Now I don't doubt that non-Epicurean philosophers may abstract out the term "ataraxia" and attempt to hypothesize that it as an "ideal state" that exists "in the air," like the Stoics would identify a state of "virtue" as their goal. And in fact I think that is the basic problem - people are looking through Stoic eyes and expect to see a "state of perfection" or "salvation" as the Epicurean goal, since that is the approach of Stoicism and religion. They also wish to identify some "higher" or "more worthy" pleasure since their predisposition is to think that they can rank states of pleasure according to preconceived notions of which are "best." But I think Epicurus would analogize the issue of "ataraxia in the abstract" to something like color. For Epicureans "yellow" does not exist either as an ideal form or "intrinsically." Yellow does not exist apart from things that are yellow. But yellow can be ranked in terms of "purity" of yellow, and lack of mixture with other colors, with our description of certain things as "pure yellow" means that it is not mixed with another color (among numberless colors). In the same way our description of a thing as pleasurable means that it is not painful (among the two choices only of pleasure and pain) and our description of a particular moment as being "pure pleasure" ("aponia") means only that it is not mixed with pain. Yellow does not tell us WHAT the thing is that is yellow, and "pure pleasure" does not tell us WHAT pleasures are being experienced.
In the same way, the "smooth and tranquil experience" of pleasure does not exist apart from the experience of particular pleasures. The goal of pleasurable living is best experienced in a full and smooth and unbroken way, a descriptive analogy being as a jar or vessel filled with liquid (pleasure) neither jostled and spilling from the top (which would be the disturbance which we seek to avoid in the term "ataraxia") nor under-filled through asceticism or error or pain of any kind (underfilling means that pain is present since there are only two basic experiences, pleasure and pain, and the vessel analogy is the total of our individual capacity for experiences of all kind). (See opening of DRN Book VI for one place this analogy appears.)
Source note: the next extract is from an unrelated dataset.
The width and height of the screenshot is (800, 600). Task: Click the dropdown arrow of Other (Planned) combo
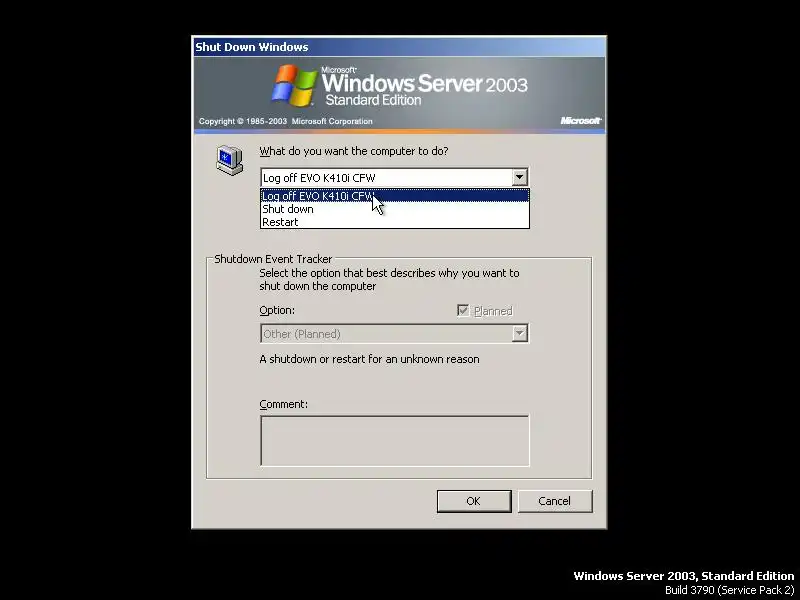click(519, 333)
So in the Epicurean framework I do not see "tranquility / ataraxia" as the same thing as a life of pleasure (which is the true goal of life). And that is why I do not believe Cicero was being redundant in stating these two separately in the final words of the cite below:
Cicero, In defense of Publius Sestius, 10.23: “He {Publius Clodius} praised those most who are said to be above all others the teachers and eulogists of pleasure {the Epicureans}. … He added that these same men were quite right in saying that the wise do everything for their own interests; that no sane man should engage in public affairs; that nothing was preferable to a life of tranquility crammed full of pleasures. "
So I believe that a correct formulation of the Epicurean goal would be "a life crammed full of pleasures experienced without disturbance."
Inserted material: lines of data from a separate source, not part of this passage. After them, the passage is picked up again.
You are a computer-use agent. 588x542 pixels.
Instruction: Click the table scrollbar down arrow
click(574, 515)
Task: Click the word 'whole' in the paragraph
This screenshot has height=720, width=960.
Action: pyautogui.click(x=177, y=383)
I have collected the Latin for that cite, and other cites which lead to a similar conclusion on this point here: http://l.facebook.com/l.php?u=http%3…nXLizFft4dSkiVM
The Full Cup / Fullness of Pleasure Model
NEWEPICUREAN.COM
Cassius Amicus I edited my post above a couple of times to make it as precise as I can. In the process I added in reference to "aponia." If we were looking for words to use to summarize the Epicurean goal of life, then "aponia" (Absence of pain) would be AT LEAST as important as "ataraxia." But we rarely hear "aponia" used - and
I suspect a large part of the reason is that Stoic ears love the sound of "tranquility," but they don't even like to hear "pleasure" referred to by implication (since thinking about absence of pain leads inexorably to thinking about pleasure).